# The task:
Reproduce exactly the lines below from the one containing "Task: Select the arrow Select tool" through the one containing "Given: Click map pin 36 in western Brooklyn", including both, and nothing else.

# Records from a data collection:
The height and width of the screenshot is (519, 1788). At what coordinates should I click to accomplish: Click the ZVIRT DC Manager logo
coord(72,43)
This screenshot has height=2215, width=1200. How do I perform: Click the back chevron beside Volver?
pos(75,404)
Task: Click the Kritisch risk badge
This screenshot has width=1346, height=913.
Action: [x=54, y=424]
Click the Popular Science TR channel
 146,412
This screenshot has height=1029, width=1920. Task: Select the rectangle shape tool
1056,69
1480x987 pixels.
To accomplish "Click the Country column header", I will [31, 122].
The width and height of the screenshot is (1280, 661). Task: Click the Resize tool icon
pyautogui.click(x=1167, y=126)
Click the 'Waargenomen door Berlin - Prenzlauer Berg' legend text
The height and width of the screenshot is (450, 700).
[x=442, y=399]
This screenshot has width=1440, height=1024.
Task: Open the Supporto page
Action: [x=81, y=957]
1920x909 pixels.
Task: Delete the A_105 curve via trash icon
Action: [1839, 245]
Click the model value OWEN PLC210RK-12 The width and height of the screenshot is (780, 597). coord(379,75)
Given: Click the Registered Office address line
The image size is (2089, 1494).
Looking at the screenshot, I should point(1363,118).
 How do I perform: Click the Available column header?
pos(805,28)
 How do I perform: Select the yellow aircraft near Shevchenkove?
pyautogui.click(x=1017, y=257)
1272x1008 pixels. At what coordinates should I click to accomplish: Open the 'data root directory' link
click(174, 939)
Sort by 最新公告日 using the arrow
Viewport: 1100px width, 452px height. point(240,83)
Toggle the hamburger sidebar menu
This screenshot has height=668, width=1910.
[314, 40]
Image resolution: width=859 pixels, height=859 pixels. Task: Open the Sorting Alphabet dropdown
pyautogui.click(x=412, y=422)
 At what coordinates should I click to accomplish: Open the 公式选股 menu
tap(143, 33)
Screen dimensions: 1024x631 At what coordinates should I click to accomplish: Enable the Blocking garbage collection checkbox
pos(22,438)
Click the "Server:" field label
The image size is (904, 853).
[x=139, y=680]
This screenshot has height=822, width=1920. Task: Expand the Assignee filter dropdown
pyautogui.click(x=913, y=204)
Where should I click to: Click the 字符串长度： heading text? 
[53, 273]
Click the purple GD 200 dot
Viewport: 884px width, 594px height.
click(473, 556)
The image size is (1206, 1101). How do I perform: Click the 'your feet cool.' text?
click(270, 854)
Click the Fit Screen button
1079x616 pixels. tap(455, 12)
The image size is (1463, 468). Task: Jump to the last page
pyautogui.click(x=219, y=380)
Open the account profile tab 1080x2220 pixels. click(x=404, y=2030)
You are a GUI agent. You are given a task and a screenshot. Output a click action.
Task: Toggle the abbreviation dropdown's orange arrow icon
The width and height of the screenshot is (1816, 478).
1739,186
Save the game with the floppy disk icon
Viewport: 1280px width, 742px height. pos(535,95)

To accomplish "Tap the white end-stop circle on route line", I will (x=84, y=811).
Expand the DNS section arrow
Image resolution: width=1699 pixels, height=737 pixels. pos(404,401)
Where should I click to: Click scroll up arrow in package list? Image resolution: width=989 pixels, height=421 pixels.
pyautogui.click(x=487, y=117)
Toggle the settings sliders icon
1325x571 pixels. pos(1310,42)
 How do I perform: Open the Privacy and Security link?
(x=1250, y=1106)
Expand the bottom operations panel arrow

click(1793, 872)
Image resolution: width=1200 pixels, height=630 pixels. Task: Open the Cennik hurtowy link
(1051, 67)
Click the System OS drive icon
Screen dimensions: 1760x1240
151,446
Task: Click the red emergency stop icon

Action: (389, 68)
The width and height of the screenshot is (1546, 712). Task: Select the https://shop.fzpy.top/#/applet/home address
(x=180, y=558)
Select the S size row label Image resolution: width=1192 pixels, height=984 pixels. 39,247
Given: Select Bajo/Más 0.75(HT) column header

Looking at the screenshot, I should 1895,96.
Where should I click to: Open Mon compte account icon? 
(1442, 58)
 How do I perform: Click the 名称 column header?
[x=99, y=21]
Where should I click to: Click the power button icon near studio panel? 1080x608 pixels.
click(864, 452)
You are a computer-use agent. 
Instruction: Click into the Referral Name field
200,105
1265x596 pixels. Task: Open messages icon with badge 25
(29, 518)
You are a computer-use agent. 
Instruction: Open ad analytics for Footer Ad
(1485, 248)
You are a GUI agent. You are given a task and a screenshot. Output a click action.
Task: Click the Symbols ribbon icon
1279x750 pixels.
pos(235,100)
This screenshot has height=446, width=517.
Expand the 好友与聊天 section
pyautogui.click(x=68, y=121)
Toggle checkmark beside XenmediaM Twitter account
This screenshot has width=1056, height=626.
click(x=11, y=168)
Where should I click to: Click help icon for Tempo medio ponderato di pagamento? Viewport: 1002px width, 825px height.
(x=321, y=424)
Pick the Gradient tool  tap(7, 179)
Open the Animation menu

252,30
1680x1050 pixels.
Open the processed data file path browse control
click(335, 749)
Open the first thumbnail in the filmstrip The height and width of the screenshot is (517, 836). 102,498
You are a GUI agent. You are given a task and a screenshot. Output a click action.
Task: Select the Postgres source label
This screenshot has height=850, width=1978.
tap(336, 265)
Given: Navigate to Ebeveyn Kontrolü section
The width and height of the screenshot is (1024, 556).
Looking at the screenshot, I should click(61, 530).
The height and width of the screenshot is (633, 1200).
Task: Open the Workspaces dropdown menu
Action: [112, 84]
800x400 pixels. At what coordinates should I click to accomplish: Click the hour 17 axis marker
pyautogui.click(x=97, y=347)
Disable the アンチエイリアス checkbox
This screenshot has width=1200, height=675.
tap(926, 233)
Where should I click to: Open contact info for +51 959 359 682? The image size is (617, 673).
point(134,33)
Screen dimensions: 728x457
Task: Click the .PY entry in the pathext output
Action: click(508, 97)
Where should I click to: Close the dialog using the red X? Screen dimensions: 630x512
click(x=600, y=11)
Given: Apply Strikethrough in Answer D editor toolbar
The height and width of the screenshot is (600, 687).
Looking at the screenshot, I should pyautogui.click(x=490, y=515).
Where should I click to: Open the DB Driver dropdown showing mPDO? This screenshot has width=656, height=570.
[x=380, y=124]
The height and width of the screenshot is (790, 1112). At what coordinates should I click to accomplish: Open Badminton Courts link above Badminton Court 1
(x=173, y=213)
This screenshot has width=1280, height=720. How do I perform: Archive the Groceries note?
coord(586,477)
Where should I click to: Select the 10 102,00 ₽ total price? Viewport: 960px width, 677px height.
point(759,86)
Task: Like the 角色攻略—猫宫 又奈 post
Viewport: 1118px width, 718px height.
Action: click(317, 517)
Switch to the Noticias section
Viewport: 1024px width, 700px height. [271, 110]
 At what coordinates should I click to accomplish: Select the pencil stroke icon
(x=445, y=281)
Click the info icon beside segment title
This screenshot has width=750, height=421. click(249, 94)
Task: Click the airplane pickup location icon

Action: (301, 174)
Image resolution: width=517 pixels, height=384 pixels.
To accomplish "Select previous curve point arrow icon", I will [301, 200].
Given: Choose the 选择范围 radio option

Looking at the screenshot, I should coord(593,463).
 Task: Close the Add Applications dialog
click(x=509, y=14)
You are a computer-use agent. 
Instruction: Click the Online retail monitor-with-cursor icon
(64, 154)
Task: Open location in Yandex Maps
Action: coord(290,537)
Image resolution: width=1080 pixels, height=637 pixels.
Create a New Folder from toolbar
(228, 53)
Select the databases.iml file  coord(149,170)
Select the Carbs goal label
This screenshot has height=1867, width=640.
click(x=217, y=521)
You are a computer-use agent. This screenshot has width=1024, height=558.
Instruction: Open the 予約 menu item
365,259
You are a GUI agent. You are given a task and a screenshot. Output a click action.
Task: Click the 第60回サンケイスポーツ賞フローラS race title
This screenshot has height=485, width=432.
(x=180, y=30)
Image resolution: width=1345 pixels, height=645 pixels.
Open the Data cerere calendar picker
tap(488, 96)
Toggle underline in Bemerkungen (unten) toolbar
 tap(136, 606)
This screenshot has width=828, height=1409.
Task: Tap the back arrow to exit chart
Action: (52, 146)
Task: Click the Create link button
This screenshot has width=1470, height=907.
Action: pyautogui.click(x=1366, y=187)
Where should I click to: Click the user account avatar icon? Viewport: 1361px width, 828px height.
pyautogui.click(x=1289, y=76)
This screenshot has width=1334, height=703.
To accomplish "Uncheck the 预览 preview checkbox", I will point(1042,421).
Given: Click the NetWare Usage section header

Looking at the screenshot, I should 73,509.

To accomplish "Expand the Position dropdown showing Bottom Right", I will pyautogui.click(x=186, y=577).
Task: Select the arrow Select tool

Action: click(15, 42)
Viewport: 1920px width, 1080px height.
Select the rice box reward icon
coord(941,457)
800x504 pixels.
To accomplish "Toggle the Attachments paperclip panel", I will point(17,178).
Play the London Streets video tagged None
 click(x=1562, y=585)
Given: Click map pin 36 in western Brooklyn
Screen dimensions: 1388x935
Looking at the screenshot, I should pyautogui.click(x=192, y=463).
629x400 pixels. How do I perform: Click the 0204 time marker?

# Task answer:
Task: Select the arrow Select tool

Action: click(15, 42)
Viewport: 1920px width, 1080px height.
Select the rice box reward icon
coord(941,457)
800x504 pixels.
To accomplish "Toggle the Attachments paperclip panel", I will point(17,178).
Play the London Streets video tagged None
 click(x=1562, y=585)
Given: Click map pin 36 in western Brooklyn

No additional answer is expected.